Experimental and Theoretical Insight into the Facet-Dependent Mechanisms of NO Oxidation Catalyzed by Structurally Diverse Mn₂O₃ Nanocrystals

Crystalline structure of metal oxides is based on a close-packed array of oxygen anions with metal cations occupying interstitial sites, where the exposed facet determines the surface arrangement and coordination of oxygen and metal ions. Owing to the different physicochemical properties of various ions, the exposed crystal facets have a critical influence on properties of metal oxides, including catalytic behavior. Understanding the facet-dependent mechanisms of catalytic reactions is important for improving the performance of metal oxide catalysts; however, this understanding is currently lacking because research performed to date has been limited by the unilateral experimental or theoretical evidence.

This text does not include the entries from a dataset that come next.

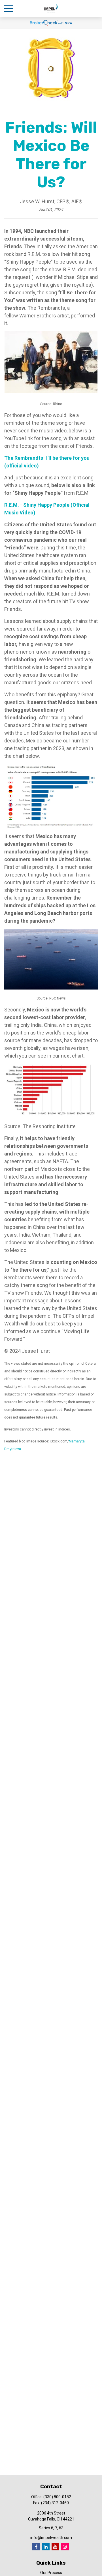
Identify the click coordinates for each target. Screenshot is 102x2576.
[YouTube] (55, 2546)
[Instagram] (65, 2546)
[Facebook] (36, 2546)
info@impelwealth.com (51, 2537)
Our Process (51, 2572)
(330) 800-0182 (57, 2497)
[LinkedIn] (46, 2546)
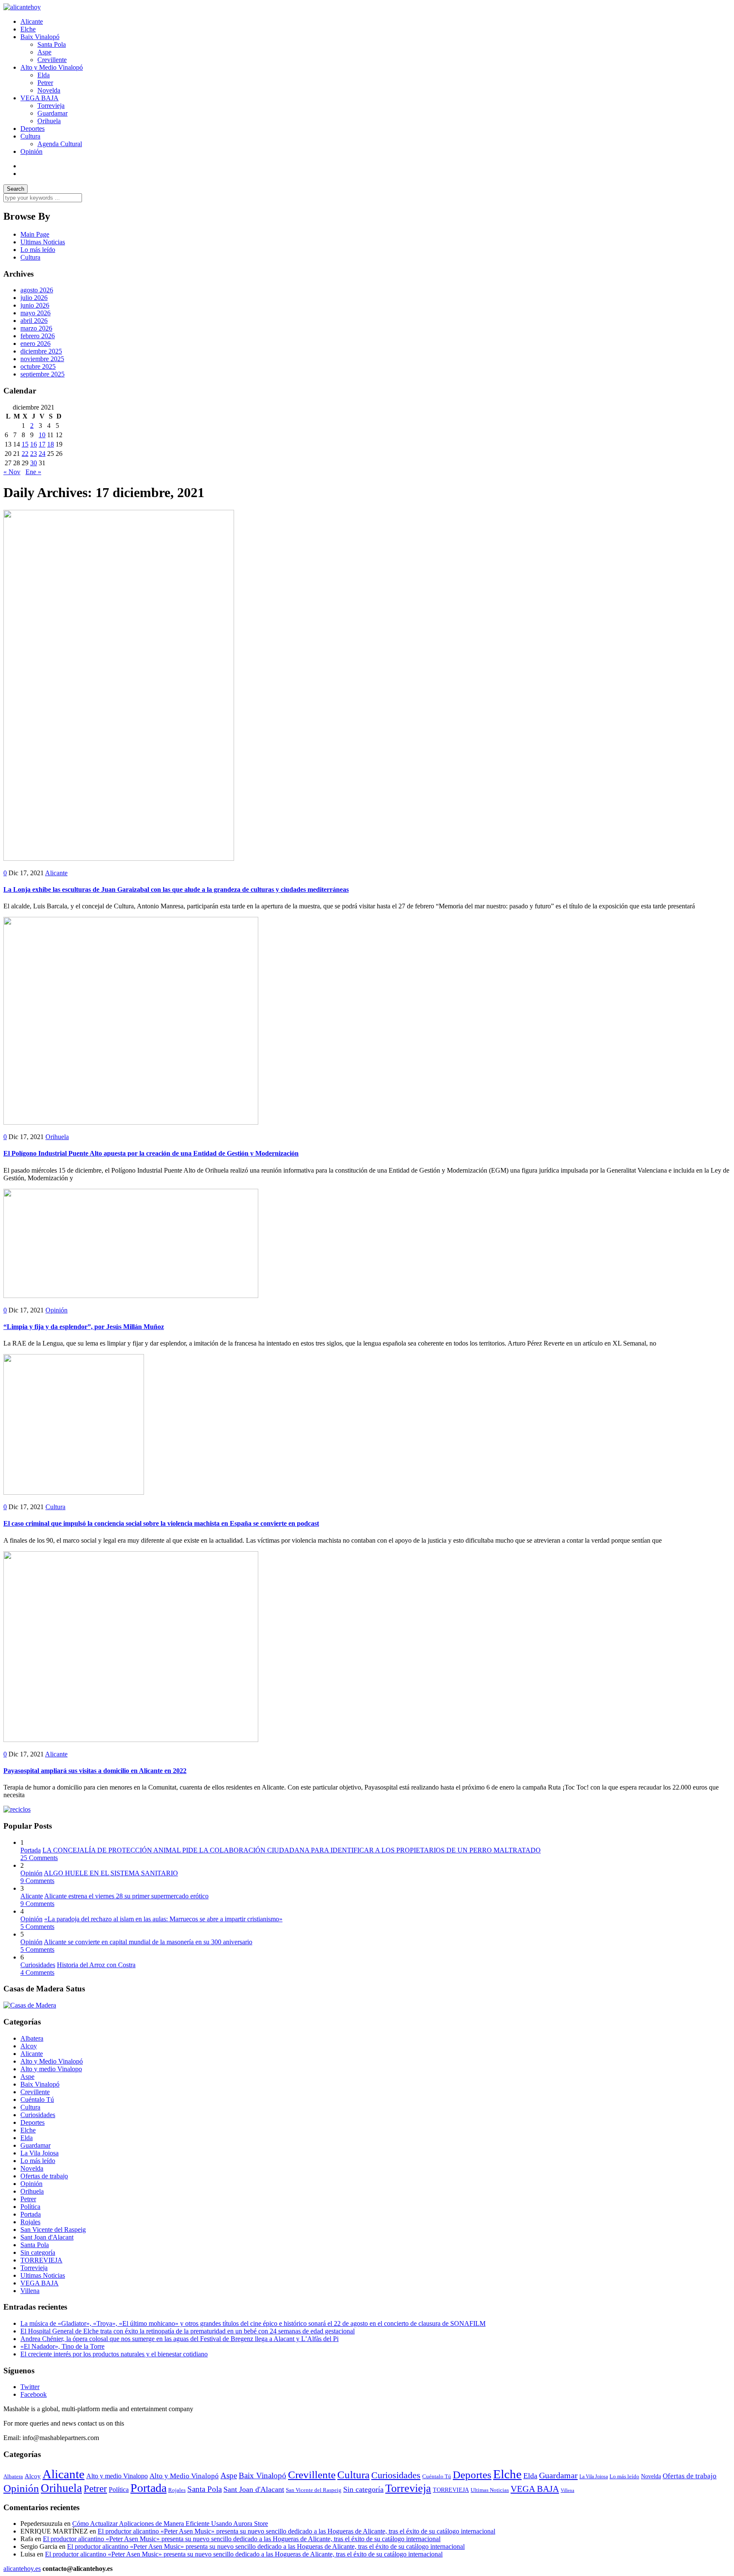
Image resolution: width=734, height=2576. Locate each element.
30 (33, 463)
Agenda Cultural (59, 143)
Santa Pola (51, 44)
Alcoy (28, 2046)
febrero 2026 (37, 335)
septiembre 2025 (42, 374)
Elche (28, 29)
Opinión (31, 151)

Herein, we aim to elucidate the effect of different exposed crystal facets in Mn₂O₃ by constructing rod- and particle-like Mn₂O₃ nanocrystals and investigating the effects on the catalytic performance of these structures for NO oxidation. Distinct catalytic behaviors of these different nanocrystals are investigated by a combination of systematic structural and property characterizations and density functional theory (DFT) calculations. Our results suggest that NO oxidation on the surface of rod-like Mn₂O₃ with exposed (220) and (400) facets follows the Langmuir–Hinshelwood mechanism, whereas the Mars–van-Krevelen mechanism is favored for Mn₂O₃ nanoparticles with exposed (222) facets. These different mechanisms lead to diverse catalytic performances of Mn₂O₃, especially the poisoning resistance. Specifically, rod-like Mn₂O₃ is shown to be deactivated by H₂O because hydroxylated oxygen inhibits the adsorption of NO and adsorbed OH* hinders the chemisorption of O₂ on the (220) and (400) facets, while H₂O only slightly influences the activity of Mn₂O₃ nanoparticles with (222) facets. This work shows that regulating which crystal facets of Mn₂O₃ are exposed allows tuning the catalytic performance of this material and the reaction pathways for NO oxidation. Furthermore, this work provides clear insight that may increase the understanding of facet-dependent reaction mechanisms of other metal oxide catalysts and establishes valuable design principles for future studies to improve heterogeneous catalysts.